Après avoir reconnu une victime de viol et d’agression sexuelle et statuant sur l’action civile, une cour d’assises indemnise son préjudice moral et ses frais de suivi psychologique, mais rejette sa demande d’indemnisation au titre du préjudice sexuel.
La victime interjette appel.

La cour d’appel confirme le rejet de la demande d’indemnisation du préjudice sexuel et déclare en outre irrecevables les demandes d’indemnisation de soins psychologiques exposés entre 2022 et 2024, soit postérieurement à la décision de première instance intervenue en janvier 2022

La victime forma un pourvoi en cassation.
La Cour de cassation, chambre criminelle, casse partiellement l’arrêt.

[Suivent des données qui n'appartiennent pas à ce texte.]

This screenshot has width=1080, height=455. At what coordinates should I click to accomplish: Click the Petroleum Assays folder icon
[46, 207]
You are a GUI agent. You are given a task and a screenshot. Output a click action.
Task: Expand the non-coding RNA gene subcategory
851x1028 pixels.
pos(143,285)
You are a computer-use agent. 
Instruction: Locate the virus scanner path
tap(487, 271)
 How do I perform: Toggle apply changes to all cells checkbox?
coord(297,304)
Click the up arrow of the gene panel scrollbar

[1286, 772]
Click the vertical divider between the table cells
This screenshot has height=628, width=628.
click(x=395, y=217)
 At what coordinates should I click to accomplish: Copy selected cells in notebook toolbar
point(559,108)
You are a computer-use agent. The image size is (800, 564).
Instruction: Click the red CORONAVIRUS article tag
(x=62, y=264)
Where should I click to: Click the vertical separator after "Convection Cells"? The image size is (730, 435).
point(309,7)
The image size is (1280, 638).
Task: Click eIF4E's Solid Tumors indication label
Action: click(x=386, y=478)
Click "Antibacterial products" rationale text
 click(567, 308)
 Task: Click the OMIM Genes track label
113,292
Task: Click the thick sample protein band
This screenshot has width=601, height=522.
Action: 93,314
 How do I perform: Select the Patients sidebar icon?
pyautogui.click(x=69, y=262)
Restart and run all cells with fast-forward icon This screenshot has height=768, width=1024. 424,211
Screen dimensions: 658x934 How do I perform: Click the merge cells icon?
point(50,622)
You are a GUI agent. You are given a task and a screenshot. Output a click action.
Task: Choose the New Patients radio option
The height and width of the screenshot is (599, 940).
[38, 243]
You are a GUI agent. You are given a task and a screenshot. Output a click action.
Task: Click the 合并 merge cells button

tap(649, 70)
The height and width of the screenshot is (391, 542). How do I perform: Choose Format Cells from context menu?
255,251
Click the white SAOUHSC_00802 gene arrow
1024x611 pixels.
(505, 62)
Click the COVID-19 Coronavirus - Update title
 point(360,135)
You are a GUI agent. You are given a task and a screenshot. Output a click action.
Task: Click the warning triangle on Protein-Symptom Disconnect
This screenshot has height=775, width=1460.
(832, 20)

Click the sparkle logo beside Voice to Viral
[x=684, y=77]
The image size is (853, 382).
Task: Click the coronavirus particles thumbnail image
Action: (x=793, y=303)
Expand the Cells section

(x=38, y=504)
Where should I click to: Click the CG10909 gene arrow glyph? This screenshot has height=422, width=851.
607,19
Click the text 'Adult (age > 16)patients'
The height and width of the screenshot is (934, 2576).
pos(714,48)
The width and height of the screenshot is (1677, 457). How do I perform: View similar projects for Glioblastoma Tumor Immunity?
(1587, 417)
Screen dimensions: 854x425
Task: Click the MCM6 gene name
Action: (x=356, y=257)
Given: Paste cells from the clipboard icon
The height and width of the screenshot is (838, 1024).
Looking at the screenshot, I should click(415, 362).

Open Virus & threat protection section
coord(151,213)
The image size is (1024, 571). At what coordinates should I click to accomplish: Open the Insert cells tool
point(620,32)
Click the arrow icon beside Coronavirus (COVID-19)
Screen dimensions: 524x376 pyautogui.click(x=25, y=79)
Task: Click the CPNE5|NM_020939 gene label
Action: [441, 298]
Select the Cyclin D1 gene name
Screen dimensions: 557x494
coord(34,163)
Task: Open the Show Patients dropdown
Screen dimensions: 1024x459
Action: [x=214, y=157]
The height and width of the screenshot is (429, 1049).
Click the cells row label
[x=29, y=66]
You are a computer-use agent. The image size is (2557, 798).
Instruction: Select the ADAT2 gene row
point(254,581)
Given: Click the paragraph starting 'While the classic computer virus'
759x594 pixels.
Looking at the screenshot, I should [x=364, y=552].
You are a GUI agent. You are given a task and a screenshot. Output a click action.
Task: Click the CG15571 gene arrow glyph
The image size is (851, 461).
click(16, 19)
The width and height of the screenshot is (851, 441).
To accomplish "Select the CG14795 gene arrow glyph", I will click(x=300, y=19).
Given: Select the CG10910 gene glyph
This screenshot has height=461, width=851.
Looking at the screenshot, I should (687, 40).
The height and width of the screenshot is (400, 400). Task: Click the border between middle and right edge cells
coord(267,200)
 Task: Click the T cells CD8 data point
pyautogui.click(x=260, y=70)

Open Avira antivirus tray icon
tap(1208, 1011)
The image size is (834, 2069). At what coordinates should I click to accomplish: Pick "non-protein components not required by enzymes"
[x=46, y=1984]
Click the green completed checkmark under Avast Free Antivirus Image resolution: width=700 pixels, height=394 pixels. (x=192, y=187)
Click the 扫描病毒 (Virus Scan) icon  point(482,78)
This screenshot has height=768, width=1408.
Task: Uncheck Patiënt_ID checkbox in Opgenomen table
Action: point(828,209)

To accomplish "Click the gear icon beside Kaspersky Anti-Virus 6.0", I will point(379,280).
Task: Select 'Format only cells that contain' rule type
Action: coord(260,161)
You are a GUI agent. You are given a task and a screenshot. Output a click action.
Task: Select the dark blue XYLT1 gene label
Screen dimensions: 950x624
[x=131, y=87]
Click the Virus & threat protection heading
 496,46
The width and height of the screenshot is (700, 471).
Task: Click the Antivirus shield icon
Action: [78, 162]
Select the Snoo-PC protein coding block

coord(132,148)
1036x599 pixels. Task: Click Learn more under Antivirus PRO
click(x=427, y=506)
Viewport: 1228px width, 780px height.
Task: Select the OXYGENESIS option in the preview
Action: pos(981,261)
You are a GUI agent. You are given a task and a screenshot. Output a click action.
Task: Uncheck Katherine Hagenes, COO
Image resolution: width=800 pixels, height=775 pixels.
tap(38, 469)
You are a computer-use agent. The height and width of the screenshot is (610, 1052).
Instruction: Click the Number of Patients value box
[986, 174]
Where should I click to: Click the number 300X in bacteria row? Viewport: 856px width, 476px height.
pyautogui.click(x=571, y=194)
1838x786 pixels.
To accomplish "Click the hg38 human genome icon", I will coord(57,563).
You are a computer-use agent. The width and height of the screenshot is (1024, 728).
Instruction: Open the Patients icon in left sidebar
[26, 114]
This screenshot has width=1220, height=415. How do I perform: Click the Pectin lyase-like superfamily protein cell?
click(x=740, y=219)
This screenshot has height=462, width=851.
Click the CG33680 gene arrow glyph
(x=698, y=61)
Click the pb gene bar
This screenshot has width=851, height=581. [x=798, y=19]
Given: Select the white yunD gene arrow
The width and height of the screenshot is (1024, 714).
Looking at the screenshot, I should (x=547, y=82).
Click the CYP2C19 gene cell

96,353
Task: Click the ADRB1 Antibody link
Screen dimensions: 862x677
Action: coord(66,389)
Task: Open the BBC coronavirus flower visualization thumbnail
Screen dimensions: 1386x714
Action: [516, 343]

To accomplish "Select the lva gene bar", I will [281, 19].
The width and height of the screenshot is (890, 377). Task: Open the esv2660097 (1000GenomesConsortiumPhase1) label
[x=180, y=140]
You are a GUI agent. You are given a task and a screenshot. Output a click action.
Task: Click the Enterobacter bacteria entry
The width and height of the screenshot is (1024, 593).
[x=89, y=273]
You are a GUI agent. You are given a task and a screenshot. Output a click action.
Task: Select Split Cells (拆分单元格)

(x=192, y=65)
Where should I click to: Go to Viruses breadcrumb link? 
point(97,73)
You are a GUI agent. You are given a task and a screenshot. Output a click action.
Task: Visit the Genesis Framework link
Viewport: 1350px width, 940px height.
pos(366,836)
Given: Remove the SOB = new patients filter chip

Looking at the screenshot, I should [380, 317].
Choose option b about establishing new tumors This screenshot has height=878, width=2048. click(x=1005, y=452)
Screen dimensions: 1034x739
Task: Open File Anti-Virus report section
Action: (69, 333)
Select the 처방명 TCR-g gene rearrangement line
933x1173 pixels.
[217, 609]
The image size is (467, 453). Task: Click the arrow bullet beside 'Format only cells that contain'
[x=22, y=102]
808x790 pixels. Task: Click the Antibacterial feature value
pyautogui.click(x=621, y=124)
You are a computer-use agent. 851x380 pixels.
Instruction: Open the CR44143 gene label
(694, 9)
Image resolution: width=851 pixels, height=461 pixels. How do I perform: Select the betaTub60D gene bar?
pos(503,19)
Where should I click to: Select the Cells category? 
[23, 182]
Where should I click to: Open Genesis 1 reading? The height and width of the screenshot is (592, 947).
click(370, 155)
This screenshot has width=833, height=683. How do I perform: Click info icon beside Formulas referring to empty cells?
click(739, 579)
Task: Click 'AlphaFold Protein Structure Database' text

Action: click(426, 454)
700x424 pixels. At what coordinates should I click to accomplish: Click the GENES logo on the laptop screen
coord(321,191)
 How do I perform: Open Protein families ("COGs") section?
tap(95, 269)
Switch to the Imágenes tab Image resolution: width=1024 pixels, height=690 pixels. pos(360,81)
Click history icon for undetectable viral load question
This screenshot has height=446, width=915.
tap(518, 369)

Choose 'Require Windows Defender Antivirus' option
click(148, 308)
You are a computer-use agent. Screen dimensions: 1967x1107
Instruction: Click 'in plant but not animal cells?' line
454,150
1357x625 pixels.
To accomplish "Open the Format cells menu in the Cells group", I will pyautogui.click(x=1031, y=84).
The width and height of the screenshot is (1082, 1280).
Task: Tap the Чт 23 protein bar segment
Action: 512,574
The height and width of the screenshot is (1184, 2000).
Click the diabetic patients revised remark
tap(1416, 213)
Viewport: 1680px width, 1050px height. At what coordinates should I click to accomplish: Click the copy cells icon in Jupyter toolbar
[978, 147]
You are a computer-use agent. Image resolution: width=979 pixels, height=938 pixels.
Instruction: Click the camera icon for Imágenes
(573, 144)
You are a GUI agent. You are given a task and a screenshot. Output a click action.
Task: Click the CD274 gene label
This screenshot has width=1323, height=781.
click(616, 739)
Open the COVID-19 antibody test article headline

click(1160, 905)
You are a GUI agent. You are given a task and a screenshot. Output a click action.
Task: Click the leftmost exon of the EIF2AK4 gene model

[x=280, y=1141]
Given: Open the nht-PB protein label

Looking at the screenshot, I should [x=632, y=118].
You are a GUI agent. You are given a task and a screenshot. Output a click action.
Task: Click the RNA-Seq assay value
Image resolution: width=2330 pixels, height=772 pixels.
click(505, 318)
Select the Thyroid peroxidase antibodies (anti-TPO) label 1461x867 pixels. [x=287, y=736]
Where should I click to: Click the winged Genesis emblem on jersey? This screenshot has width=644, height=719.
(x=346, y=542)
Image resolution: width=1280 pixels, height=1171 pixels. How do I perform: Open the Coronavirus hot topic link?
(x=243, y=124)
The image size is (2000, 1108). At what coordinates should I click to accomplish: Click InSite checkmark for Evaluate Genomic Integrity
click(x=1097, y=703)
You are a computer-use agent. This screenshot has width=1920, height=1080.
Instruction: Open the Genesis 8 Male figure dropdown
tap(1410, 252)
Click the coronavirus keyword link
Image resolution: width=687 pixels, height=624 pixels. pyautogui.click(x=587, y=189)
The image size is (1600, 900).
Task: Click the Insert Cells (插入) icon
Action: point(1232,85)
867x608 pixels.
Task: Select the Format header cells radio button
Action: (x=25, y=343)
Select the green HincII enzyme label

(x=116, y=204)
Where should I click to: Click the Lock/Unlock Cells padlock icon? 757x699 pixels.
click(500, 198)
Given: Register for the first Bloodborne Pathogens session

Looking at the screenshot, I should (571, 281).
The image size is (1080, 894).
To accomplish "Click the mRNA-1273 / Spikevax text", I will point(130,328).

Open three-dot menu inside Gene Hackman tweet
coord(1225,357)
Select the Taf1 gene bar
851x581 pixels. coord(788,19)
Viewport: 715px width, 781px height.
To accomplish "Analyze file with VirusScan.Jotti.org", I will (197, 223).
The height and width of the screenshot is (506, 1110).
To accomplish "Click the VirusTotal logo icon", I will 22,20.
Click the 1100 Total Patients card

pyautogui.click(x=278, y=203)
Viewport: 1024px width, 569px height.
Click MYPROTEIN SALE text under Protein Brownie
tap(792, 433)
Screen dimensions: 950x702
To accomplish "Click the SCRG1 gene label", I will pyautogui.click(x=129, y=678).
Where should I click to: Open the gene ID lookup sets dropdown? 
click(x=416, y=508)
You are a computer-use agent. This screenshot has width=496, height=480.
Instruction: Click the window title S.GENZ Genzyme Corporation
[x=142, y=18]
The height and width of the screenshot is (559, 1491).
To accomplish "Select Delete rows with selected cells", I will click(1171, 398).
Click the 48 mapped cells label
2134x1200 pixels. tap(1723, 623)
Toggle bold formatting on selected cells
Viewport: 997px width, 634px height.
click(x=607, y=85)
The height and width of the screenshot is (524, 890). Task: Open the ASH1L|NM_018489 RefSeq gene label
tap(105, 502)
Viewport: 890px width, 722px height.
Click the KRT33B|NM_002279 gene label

Autonomie du préjudice sexuel

La Haute juridiction vient rappeler que le préjudice sexuel, préjudice autonome, doit être indemnisé distinctement du préjudice moral.
Le préjudice sexuel inclut la perte de plaisir lié à l’accomplissement de l’acte sexuel, qu’il s’agisse de la perte de l’envie ou de la libido, de la perte de la capacité physique de réaliser l’acte, ou de la perte de la capacité à accéder à la jouissance.
La victime de viols ou d’agressions sexuelles peut être indemnisée d’un préjudice sexuel autonome si elle établit une perte du plaisir lié à l’accomplissement de l’acte sexuel, qu’il s’agisse de la perte de l’envie ou de la libido, peu important qu’elle ait conservé la capacité physique d’avoir une activité sexuelle.